A falta de sentido, a falta de objetivo, o niilismo, é evidente na vida do protagonista e líder da gangue. Mas não só na dele, como também em todos os outros integrantes da gangue e isso se estende a todos os demais cidadãos apresentados. A violência, a opressão, os jogos de poder, parecem ser uma tentativa de preencher esse vazio existencial.
O filme segue e o protagonista, Alexander Delarge, após ser traído por seus comparsas, acaba sendo capturado pela polícia. Ele é condenado a cumprir regime fechado por 14 anos por crime de homicídio. Após 2 anos de preso surge uma oportunidade de encurtar a sua estadia no xadrez, um método novo pretende curar criminosos em poucos dias e por conseguinte libertá-los transformados, resolvendo o problema da superlotação dos presídios. Alexander ouve sobre o programa e faz de tudo para participar. E consegue. Entretanto Alexander não sabia que o programa de “cura” posteriormente iria lhe causar tanto sofrimento.

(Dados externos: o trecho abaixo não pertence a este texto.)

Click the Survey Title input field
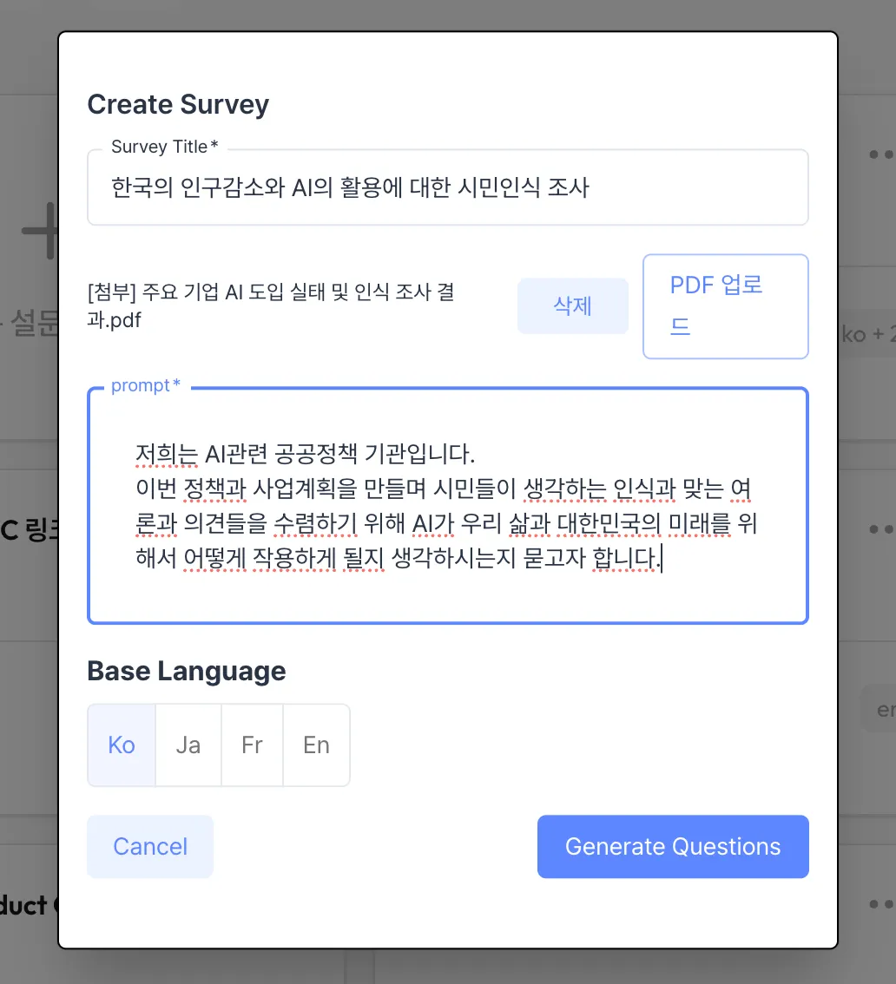coord(448,187)
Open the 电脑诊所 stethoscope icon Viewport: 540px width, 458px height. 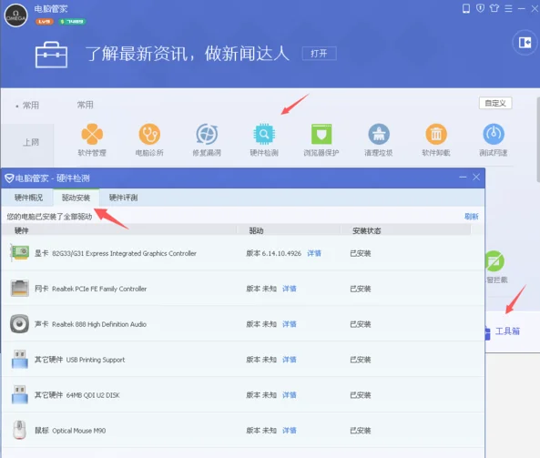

O programa consistia em realizar diversas sessões cinematográficas com cenas horripilantes de atos terríveis, prendendo o detendo em uma camisa de força e até mesmo impedindo o mesmo, com arames especiais, de fechar os olhos, forçando-o a assistir em todos os mínimos detalhes a todas as cenas. Alexander passa por todas as sessões e então finalmente é libertado. Agora, toda vez que ele se vê envolvido em uma situação violenta ou escuta a nona sinfonia de Beethoven (Beethoven fazia parte da trilha sonora em algumas sessões) começa a passar mal e a sentir-se fortemente desconfortável.
A partir daí um personagem, o padre da prisão, diz-se contrário ao programa porque ele seria um programa desumano, pois o paciente “curado” não teria mais escolha em agir corretamente ou não. Assim ele perderia a sua autonomia e humanidade, tonando-se semelhante a uma máquina. Um ser mecânico.
Essa é uma discussão ética, onde é possível analisar a validade de uma determinação governamental capaz de invalidar as faculdades de escolha de um indivíduo. Os direitos individuais e a natureza da validade de um governo. Em John Locke vemos que um poder governamental estabelecido só é legítimo conforme os seus atos estão de acordo com o interesse do povo, ou seja, quando o governo, ou o Estado, torna-se desvinculado aos interesses do povo ele se torna ilegítimo. O que permitira aos indivíduos em organização autentica destituir esse governo e estabelecer um novo governo legítimo. Um governo autoritário coercitivo nunca é legítimo e deve ser destituído.
Vemos também sob a interpretação de Rousseau que o poder emana do povo e que um governo legítimo necessariamente passa pela vontade do povo. Ou seja, um governo despótico, autoritário, tecnocrático ou ditatorial, que corrompe a direção da nação, é contra a autodeterminação e fraternidade entre os Homens.
Enfim, Laranja mecânica é um filme muito rico e discutir várias questões importantes o tomando como linha de partida é muito fácil. Essa é uma das razões as quais Laranja Mecânica é um clássico da sétima arte. Certamente um dos filmes mais icônicos de Stanley Kubrick.